Peningkatan kualitas hidup salah satunya dapat dilakukan dengan meningkatkan kapasitas dan kompetensi pengetahuan melalui pendidikan. Sebagaimana diamanatkan dalam program UNESCO, yakni ‘lifelong learning’ yang terdiri atas a) Literacy; b) Technical and Vocational Education and Training (TVET); c) Higher Education; d) Open and Distance Learning; e) ICT Applications for Non–Formal Education; f) 21st Century Skills.
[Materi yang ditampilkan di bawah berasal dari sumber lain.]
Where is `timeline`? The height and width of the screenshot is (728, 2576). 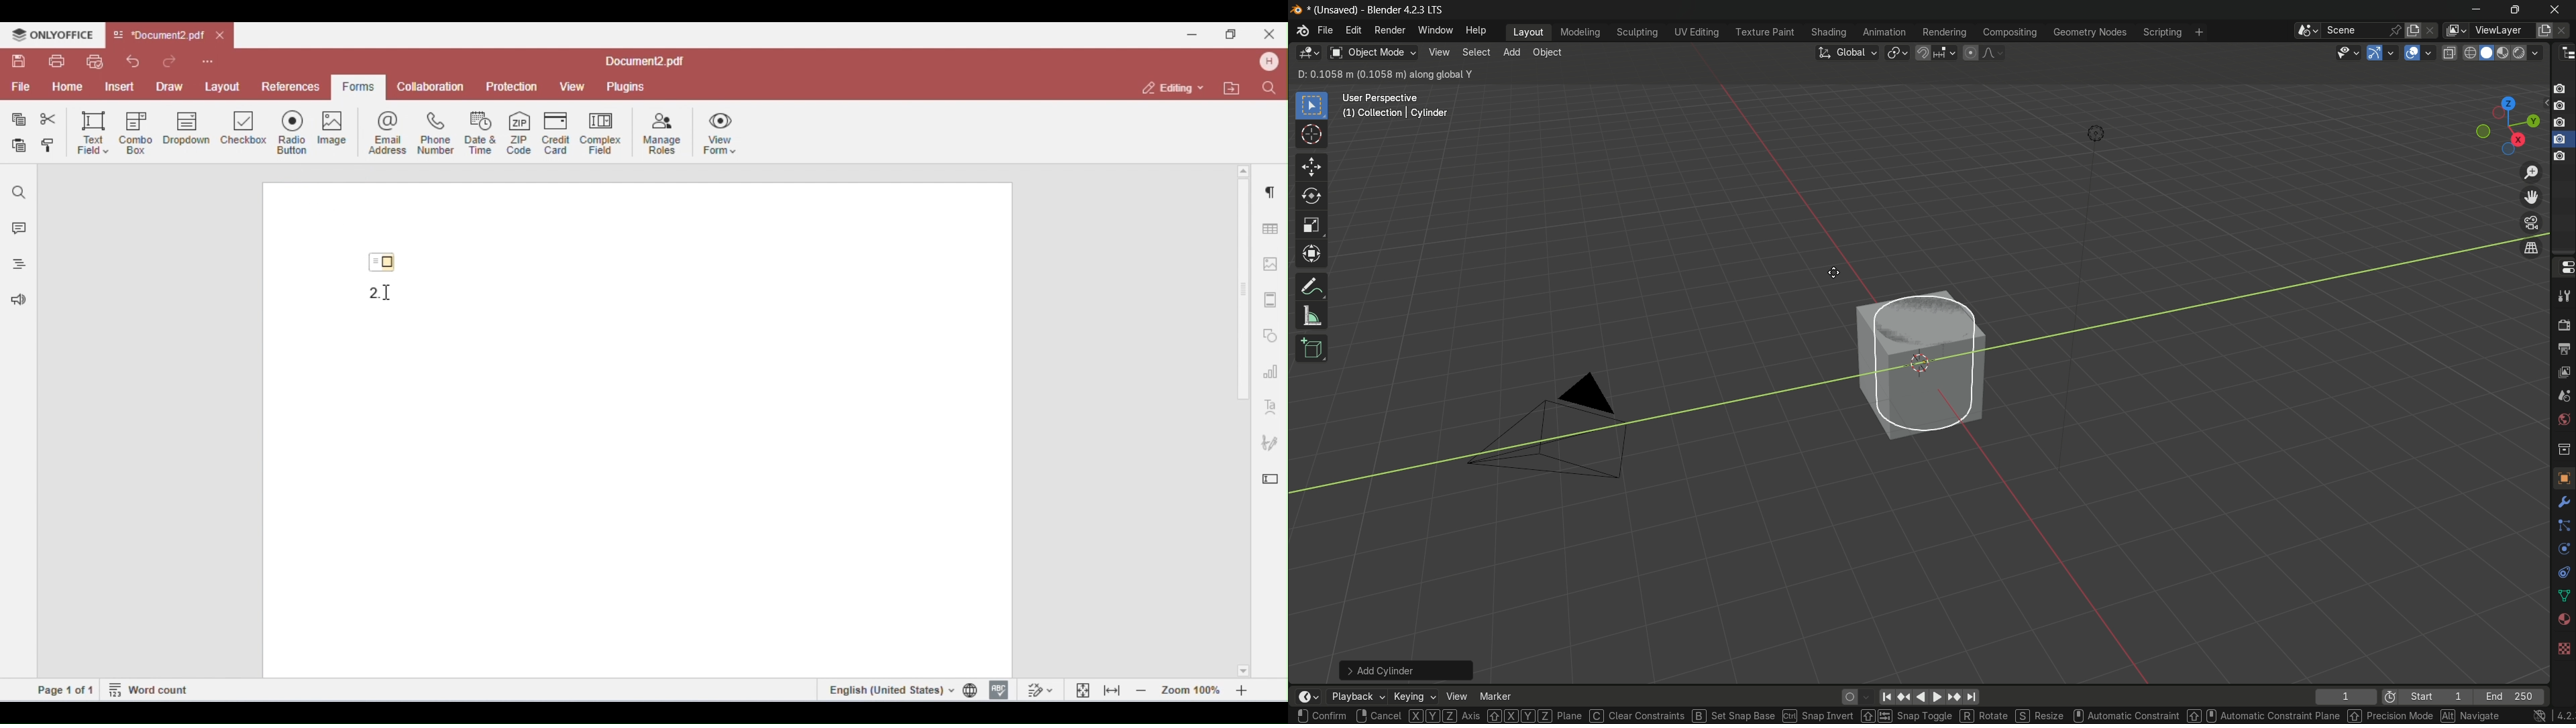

Perubahan teknologi, iklim, demografi, dan budaya terjadi semakin cepat dan semakin masif di kehidupan kita, menyebabkan perkembangan sumber pengetahuan juga semakin masif dan mudah untuk diperoleh dengan memanfaatkan peran teknologi informasi. Hal ini menyebabkan perguruan tinggi perlu melakukan berbagai perubahan strategi proses pembelajaran dalam dunia pendidikan, khususnya dilingkup perguruan tinggi pada konteks peningkatan kemampuan pengetahuan dan keterampilan.
Merujuk pada undang-undang pendidikan nasional, bahwa pendidikan adalah usaha sadar dan terencana untuk mewujudkan suasana belajar dan proses pembelajaran agar peserta didik secara aktif mengembangkan potensi dirinya untuk memiliki kekuatan spiritual keagamaan, pengendalian diri, kepribadian, kecerdasan, akhlak mulia, serta keterampilan yang diperlukan dirinya, masyarakat, bangsa dan negara. Nampak dalam pernyataan di atas bahwa suatu pendidikan tidak harus terjadi bila suatu perguruan tinggi dianalogikan hanya sebagai ruang kelas untuk melakukan proses pembelajaran, namun berbagai tempat yang dapat dijadikan sumber belajar bagi peserta didik untuk memperoleh pengetahuan dan keterampilan yang terkait dengan proses interaksi yang terjadi di tempat tersebut. Seperti halnya yang dikemukakan Prof. Eko Indrajit, bahwa “belajar adalah perubahan yang relatif permanen dalam perilaku atau potensi perilaku sebagai hasil dari pengalaman atau latihan yang diperkuat, sedangkan pembelajaran adalah proses interaksi peserta didik dengan pendidik dan sumber belajar pada suatu lingkungan belajar”. Tentunya, pemaknaan sumber belajar tersebut tidak lagi hanya didapatkan di ruang kelas atau perpustakaan, namun dapat melalui media elektronik, seperti: komputer; radio; tv; surat kabar atau berbagai tempat organisasi/ komunitas/ kelompok, yakni: kantor pemerintahan, perusahaan negeri/swasta, UMKM/UKM, SD/SMP/ SMA/MAN, Pesantren, dan lainnya.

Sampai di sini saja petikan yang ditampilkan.